▶ [GOAL OF THE EXERCISE]: Nothing may be dropped or added when the entries below are copied.

Top of MATERIAL PROVIDED

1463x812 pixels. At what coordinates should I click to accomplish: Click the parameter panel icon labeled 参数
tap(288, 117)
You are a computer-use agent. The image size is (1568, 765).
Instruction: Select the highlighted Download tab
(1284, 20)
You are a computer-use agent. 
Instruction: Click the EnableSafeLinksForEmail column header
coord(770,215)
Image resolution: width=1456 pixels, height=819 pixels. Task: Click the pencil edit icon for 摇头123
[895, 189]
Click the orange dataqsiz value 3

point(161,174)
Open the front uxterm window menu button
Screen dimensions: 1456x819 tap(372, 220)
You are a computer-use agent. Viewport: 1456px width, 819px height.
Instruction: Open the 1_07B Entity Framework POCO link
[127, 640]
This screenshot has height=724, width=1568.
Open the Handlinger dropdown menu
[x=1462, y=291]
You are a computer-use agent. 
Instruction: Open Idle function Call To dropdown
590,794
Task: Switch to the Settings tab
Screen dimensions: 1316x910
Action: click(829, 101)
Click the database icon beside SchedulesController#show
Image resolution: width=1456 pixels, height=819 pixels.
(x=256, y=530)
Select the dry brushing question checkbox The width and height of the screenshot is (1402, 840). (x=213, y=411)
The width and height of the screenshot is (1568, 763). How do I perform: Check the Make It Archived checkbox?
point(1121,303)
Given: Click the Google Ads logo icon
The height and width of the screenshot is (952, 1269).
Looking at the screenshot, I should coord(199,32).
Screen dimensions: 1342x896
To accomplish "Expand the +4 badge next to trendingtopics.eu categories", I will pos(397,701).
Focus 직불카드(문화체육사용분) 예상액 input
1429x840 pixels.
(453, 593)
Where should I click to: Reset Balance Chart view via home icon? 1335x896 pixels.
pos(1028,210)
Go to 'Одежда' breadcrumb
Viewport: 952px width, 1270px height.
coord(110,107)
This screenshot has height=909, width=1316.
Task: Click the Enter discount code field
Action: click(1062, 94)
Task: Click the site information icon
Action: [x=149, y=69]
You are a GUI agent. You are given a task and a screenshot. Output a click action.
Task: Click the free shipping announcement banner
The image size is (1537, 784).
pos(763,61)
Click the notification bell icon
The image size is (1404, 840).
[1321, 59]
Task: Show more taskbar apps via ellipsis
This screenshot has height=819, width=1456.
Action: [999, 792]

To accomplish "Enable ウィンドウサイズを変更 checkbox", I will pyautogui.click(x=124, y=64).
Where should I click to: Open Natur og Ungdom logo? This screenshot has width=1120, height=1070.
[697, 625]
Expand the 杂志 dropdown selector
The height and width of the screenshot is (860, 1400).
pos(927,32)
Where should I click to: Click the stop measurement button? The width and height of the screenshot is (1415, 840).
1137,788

Bottom of MATERIAL PROVIDED

▶ [SOLUTION TO THE EXERCISE]:
1463x812 pixels. At what coordinates should I click to accomplish: Click the parameter panel icon labeled 参数
tap(288, 117)
You are a computer-use agent. The image size is (1568, 765).
Instruction: Select the highlighted Download tab
(1284, 20)
You are a computer-use agent. 
Instruction: Click the EnableSafeLinksForEmail column header
coord(770,215)
Image resolution: width=1456 pixels, height=819 pixels. Task: Click the pencil edit icon for 摇头123
[895, 189]
Click the orange dataqsiz value 3

point(161,174)
Open the front uxterm window menu button
Screen dimensions: 1456x819 tap(372, 220)
You are a computer-use agent. Viewport: 1456px width, 819px height.
Instruction: Open the 1_07B Entity Framework POCO link
[127, 640]
This screenshot has height=724, width=1568.
Open the Handlinger dropdown menu
[x=1462, y=291]
You are a computer-use agent. 
Instruction: Open Idle function Call To dropdown
590,794
Task: Switch to the Settings tab
Screen dimensions: 1316x910
Action: click(829, 101)
Click the database icon beside SchedulesController#show
Image resolution: width=1456 pixels, height=819 pixels.
(x=256, y=530)
Select the dry brushing question checkbox The width and height of the screenshot is (1402, 840). (x=213, y=411)
The width and height of the screenshot is (1568, 763). How do I perform: Check the Make It Archived checkbox?
point(1121,303)
Given: Click the Google Ads logo icon
The height and width of the screenshot is (952, 1269).
Looking at the screenshot, I should coord(199,32).
Screen dimensions: 1342x896
To accomplish "Expand the +4 badge next to trendingtopics.eu categories", I will pos(397,701).
Focus 직불카드(문화체육사용분) 예상액 input
1429x840 pixels.
(453, 593)
Where should I click to: Reset Balance Chart view via home icon? 1335x896 pixels.
pos(1028,210)
Go to 'Одежда' breadcrumb
Viewport: 952px width, 1270px height.
coord(110,107)
This screenshot has height=909, width=1316.
Task: Click the Enter discount code field
Action: click(1062, 94)
Task: Click the site information icon
Action: [x=149, y=69]
You are a GUI agent. You are given a task and a screenshot. Output a click action.
Task: Click the free shipping announcement banner
The image size is (1537, 784).
pos(763,61)
Click the notification bell icon
The image size is (1404, 840).
[1321, 59]
Task: Show more taskbar apps via ellipsis
This screenshot has height=819, width=1456.
Action: [999, 792]

To accomplish "Enable ウィンドウサイズを変更 checkbox", I will pyautogui.click(x=124, y=64).
Where should I click to: Open Natur og Ungdom logo? This screenshot has width=1120, height=1070.
[697, 625]
Expand the 杂志 dropdown selector
The height and width of the screenshot is (860, 1400).
pos(927,32)
Where should I click to: Click the stop measurement button? The width and height of the screenshot is (1415, 840).
1137,788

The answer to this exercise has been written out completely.